All of the records below need to be returned exactly.

◆ Dataset:
————

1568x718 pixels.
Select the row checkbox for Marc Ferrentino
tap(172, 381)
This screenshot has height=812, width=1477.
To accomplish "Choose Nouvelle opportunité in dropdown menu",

————

◆ Response box:
1568x718 pixels.
Select the row checkbox for Marc Ferrentino
tap(172, 381)
This screenshot has height=812, width=1477.
To accomplish "Choose Nouvelle opportunité in dropdown menu",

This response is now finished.